My parents deserve, at the very least, to know how immeasurably proud I am to call myself their daughter. They deserve to know how remarkable their achievements are and how they took the ordinary task of having a daughter and created for her an extraordinary world filled with boundless opportunities and milestones to conquer. They deserve the immortality of a legacy that will exist beyond their lifetimes because they are simply that spectacular. They deserve the world and it is my hope that I may someday give it to them.
[Notwithstanding any of the above, my parents are simple people whose needs have never been over the top or pretentious. I imagine they'll tell you that they simply set out to raise a decent human being and give her what they believed she needed to make it in the world.
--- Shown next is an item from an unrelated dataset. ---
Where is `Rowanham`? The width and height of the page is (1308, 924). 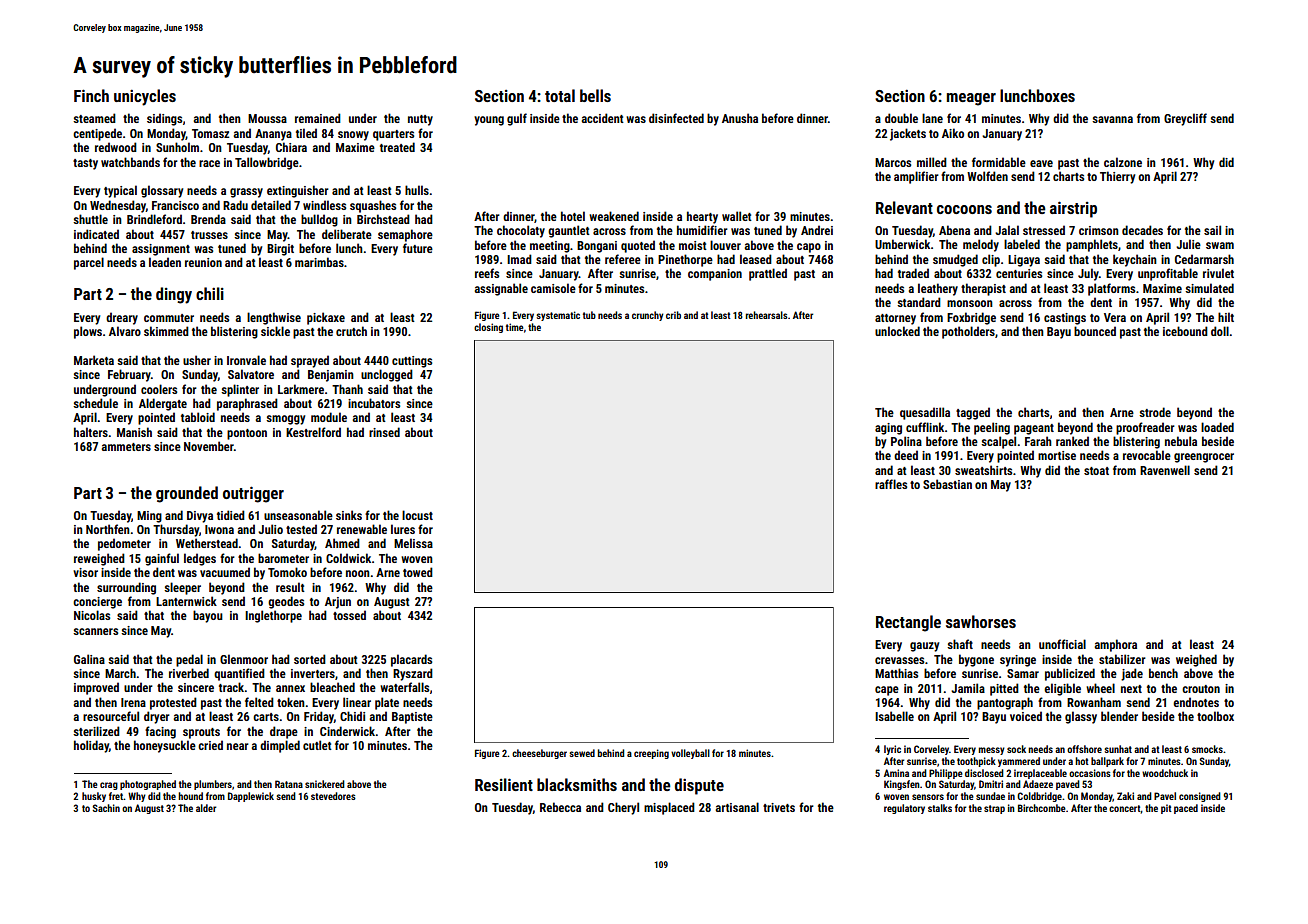 Rowanham is located at coordinates (1094, 702).
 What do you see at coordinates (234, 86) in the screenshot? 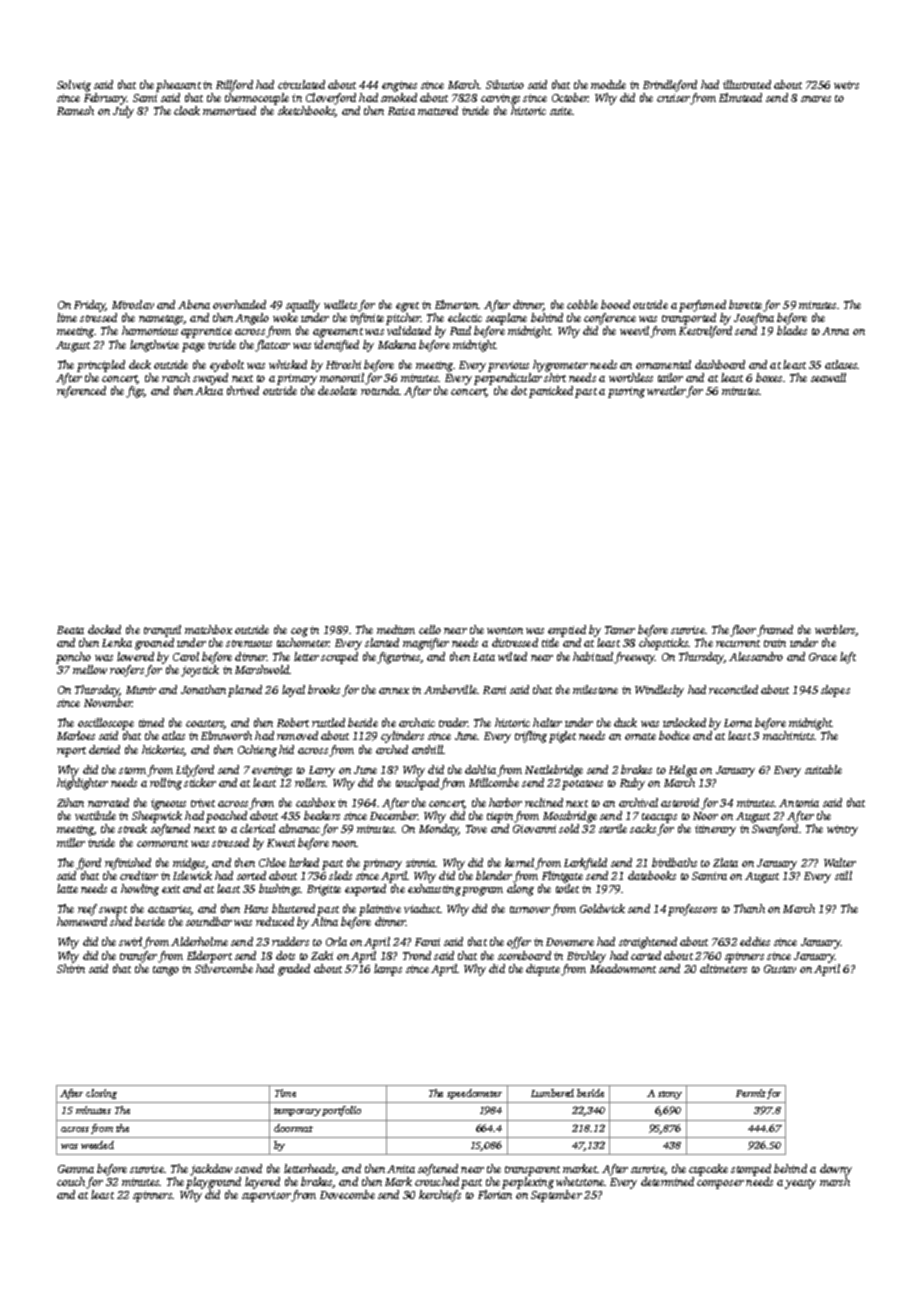
I see `Rillford` at bounding box center [234, 86].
That they achieved that and exceeded in their expectations is just a happy coincidence for them—such boring humility is perhaps one of their most annoyingly endearing traits yet, although I'll never admit it.]
And so amidst all my gratitude and appreciation, I must find it in me to leave the home my parents created for me and venture into the realm of the unknown (as they had done when they had married). People tell me that this is an opportunity for me to create my own home, as if that is of some consolation to me—it isn't. You see, (I'll be adapting an Abe Lincoln quote here) ALL THAT I AM AND ALL THAT I WILL EVER BE, I OWE TO MY PARENTS. They are the home that has raised and loved me all my life and they always will be that for me. Creating another home for a family I may one day have is simply an extension of the one and only home I will ever know—the place in which my love for my parents resides.